Le «zéro émission nette»: chimère ou réalité?

Ophélie Mortier, DPAM

3 minutes de lecture

La sauvegarde de la planète passe par l’union sacrée des gouvernements, des entreprises et des utilisateurs.

La COP26 mène la course vers le «zéro émission nette». Son objectif est louable, mais les sceptiques se demandent s’il est réalisable. Les raisons de la lenteur de la prise de conscience de l’urgence climatique sont nombreuses et celle du déploiement des énergies renouvelables y est certainement pour beaucoup. L’exécution des projets environnementaux prend trop de temps en raison d’obstacles bureaucratiques. Conscient de cette lourdeur, le ministre italien de la transition écologique a fait part de son ambition de réduire le temps de mise en œuvre des projets d’énergies renouvelables d’une moyenne de 1’200 jours à 200 jours! Autre exemple, c’est l’indécision du gouvernement français quant à la question de la responsabilité de la délivrance des permis de construire qui a paralysé tous les projets d’énergie éolienne. L’amélioration de cet environnement bureaucratique ainsi qu’une baisse importante de la consommation auront sans aucun doute un effet positif, quoiqu’indirect, sur les émissions de carbone. Il convient de s’y attaquer par une voie plus directe. 

Prendre le carbone «par les cornes»

Pour atteindre la neutralité carbone, trois approches sont possibles: 1. Réduire la consommation d’énergie d’origine fossile; 2. Limiter les émissions en optant pour des modes de transport plus écologiques; 3. Etendre les programmes de captage et de stockage du carbone. Pour être efficace, la réforme de l’industrie énergétique passe par les énergies renouvelables. Bien que leur part à la production mondiale d’électricité soit passée de 25% en 2000 à 37% en 2019, elle reste encore loin de l’objectif de 80% à atteindre d’ici 2050. De toute évidence, des efforts supplémentaires sont nécessaires. L'énergie hydraulique et l'énergie éolienne ont déjà été déployées à grande échelle. Le solaire pourrait être la prochaine option: ses coûts ayant fortement baissé, elle pourrait devenir la source d’énergie la moins onéreuse. 

Un hydrogène à fort potentiel

L’hydrogène se présente également comme une alternative, d’autant plus que son processus de raffinage s’est nettement amélioré. Plusieurs multinationales paraissent d’ailleurs convaincues de son potentiel. Ainsi, TotalEnergies, Air Liquide et Vinci se sont récemment associés à d’autres grands acteurs industriels pour créer un fonds dédié au développement d'infrastructures d'hydrogène décarboné (son objectif est d’atteindre 1,5 milliard d’euros). Grâce à cette initiative, ils espèrent accélérer la croissance de l'écosystème de l'hydrogène. 

L’hydrogène peut contribuer à la décarbonisation des bâtiments ou servir de carburant propre pour les transports.

◆ ◆ ◆ ◆

*Exercices à faire*
[1] Recopiez fidèlement le passage du texte sur le zéro émission nette, de «L’hydrogène se présente» à «l'écosystème de l'hydrogène.».
[2] Répondez aux questions suivantes à partir du texte sur le zéro émission nette.
(a) À combien de jours le ministre italien de la transition écologique veut-il ramener la durée moyenne de mise en œuvre des projets d'énergies renouvelables ?
(b) Quelle part de la production mondiale d'électricité les énergies renouvelables représentaient-elles en 2019 ?
(c) Quel montant le fonds dédié aux infrastructures d'hydrogène décarboné vise-t-il à atteindre ?
[3] Présentez sous forme de liste le paragraphe du texte sur le zéro émission nette qui commence par «Pour atteindre la neutralité carbone», en conservant ses informations essentielles.
Les données placées après le texte constituent un support distinct, sans rapport avec lui.

*Données fournies*
◆ ◆ ◆ ◆

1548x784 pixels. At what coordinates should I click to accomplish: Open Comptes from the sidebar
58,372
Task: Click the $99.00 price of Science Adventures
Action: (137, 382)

◆ ◆ ◆ ◆

*Corrigés*
[1]
L’hydrogène se présente également comme une alternative, d’autant plus que son processus de raffinage s’est nettement amélioré. Plusieurs multinationales paraissent d’ailleurs convaincues de son potentiel. Ainsi, TotalEnergies, Air Liquide et Vinci se sont récemment associés à d’autres grands acteurs industriels pour créer un fonds dédié au développement d'infrastructures d'hydrogène décarboné (son objectif est d’atteindre 1,5 milliard d’euros). Grâce à cette initiative, ils espèrent accélérer la croissance de l'écosystème de l'hydrogène.

[2]
(a) 200 jours, contre une moyenne de 1 200 jours.
(b) 37 %.
(c) 1,5 milliard d'euros.

[3]
- Trois approches permettent d'atteindre la neutralité carbone :
  1. réduire la consommation d'énergie fossile ;
  2. limiter les émissions grâce à des transports plus écologiques ;
  3. étendre le captage et le stockage du carbone.
- La réforme de l'industrie énergétique passe par les énergies renouvelables.
- Leur part dans la production mondiale d'électricité est passée de 25 % en 2000 à 37 % en 2019. L'objectif est de 80 % d'ici 2050, ce qui exige des efforts supplémentaires.
- L'hydraulique et l'éolien sont déjà déployés à grande échelle.
- Le solaire, dont les coûts ont fortement baissé, pourrait devenir la source d'énergie la moins chère.